Seattle at Kansas City — Two teams that seem to have lost their way, but KC certainly has to have a lot more potential bounce-back. Chiefs, 26-24.


New York Giants at Minnesota — I’m not sold on Minnesota — you have to play pretty bad to fall behind 33-0 at halftime, even if you pull off the biggest comeback in NFL history. Still, the Giants’ win also kinda looks like a loss with some quirky officiating in their game. Vikings, 28-27.


Cincinnati at New England — Those wacky Patriots have their own in-house problems to diagnose, let alone what Cincy can throw at them. Bengals, 31-23.

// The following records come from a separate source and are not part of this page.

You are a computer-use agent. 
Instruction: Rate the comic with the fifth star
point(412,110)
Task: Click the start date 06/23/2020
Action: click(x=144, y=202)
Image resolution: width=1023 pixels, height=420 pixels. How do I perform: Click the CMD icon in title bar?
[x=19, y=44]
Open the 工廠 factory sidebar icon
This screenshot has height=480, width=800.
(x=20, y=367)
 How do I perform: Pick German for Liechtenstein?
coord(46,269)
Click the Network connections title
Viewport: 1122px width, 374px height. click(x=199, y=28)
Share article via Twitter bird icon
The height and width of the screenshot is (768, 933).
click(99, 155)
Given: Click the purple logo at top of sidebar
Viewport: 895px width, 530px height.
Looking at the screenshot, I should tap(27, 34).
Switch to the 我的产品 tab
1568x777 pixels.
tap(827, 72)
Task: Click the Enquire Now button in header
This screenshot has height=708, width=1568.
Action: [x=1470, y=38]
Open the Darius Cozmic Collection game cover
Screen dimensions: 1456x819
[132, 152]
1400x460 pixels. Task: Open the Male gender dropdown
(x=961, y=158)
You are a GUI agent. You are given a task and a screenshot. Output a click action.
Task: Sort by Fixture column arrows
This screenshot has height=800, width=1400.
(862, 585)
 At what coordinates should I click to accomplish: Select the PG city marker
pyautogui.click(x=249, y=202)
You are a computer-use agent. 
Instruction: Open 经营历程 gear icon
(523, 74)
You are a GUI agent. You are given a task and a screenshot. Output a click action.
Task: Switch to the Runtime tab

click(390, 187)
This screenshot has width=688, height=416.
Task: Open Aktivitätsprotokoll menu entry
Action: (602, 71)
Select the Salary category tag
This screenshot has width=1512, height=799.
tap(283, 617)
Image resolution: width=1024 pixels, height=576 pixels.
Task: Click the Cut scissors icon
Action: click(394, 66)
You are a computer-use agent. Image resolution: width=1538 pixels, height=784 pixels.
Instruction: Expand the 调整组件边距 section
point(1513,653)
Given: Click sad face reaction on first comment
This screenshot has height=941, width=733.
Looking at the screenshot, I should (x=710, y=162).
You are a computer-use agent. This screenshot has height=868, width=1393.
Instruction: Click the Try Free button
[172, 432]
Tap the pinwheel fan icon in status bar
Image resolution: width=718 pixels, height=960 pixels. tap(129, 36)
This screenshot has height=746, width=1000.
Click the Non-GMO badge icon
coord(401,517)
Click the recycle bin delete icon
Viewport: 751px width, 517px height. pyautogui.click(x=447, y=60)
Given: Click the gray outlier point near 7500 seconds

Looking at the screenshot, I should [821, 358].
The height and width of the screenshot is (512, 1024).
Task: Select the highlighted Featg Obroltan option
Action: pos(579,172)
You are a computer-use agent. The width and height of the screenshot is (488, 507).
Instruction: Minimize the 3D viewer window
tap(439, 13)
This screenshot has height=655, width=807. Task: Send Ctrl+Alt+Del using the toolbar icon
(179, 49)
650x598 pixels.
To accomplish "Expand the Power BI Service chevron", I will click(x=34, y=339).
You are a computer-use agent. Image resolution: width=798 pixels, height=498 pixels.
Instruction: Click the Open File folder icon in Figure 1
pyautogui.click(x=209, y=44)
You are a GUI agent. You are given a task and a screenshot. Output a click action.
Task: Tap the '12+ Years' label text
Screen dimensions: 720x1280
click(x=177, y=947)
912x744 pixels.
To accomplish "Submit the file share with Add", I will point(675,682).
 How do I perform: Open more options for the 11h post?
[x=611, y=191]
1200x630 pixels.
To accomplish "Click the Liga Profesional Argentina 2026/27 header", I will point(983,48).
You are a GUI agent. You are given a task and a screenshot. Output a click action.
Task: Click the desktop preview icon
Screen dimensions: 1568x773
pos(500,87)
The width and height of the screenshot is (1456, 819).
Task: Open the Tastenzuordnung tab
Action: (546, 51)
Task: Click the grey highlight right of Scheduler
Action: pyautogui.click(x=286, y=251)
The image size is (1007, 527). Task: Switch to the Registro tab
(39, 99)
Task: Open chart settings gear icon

Houston at Tennessee — The Texans must be getting a bit frustrated after all but beating Dallas two weeks ago and losing in overtime last Sunday to KC. Though my hunch tells me otherwise, Titans, 27-20.


Saturday, 4 p.m.

Washington at San Francisco — This game could supplant the other 4 p.m. contest as the game of the week. 49ers, 23-17.


Philadelphia at Dallas — The Cowboys have got to be kicking themselves for losing to Jacksonville, otherwise a win here could’ve pulled Dallas within a game of Philly. Instead, the NFC East race is all but over. But likely without Hurts, I have to take the Cowboys, 26-22.


Saturday, 8:15 p.m.

Las Vegas at Pittsburgh — Two teams in shambles, but Vegas seems to pop up more often with quality work, at least lately. Raiders, 33-29.


Sunday, 1 p.m.

Green Bay at Miami — A South Beach kinda holiday! The “Fish” know how not to get distracted by all the sights, sounds and smells of Florida in December, so I’ll take the Dolphins, 24-20.


Sunday, 4:30 p.m.

Denver at Los Angeles Rams — Denver won the Bottom-of-the-Barrel Bowl last week when the struggling Broncos played Brett Rypien at QB and capsized Arizona had to resort to Trace McSorley for most of the second half after Colt McCoy went down. Take whoever these teams are playing. Rams, 27-16.


Sunday, 8:20 p.m.

Tampa Bay at Arizona — Just read the last game’s description. Buccaneers, 27-16.


Monday, 8:15 p.m.

Los Angeles Chargers at Indianapolis — Even if the Chargers weren’t on the rebound, what did blowing a 33-point lead last week do to the Colts’ collective psyche? Chargers, 31-21.


Last week — 10-6, 63 percent. Season — 133-89-2, 60 percent.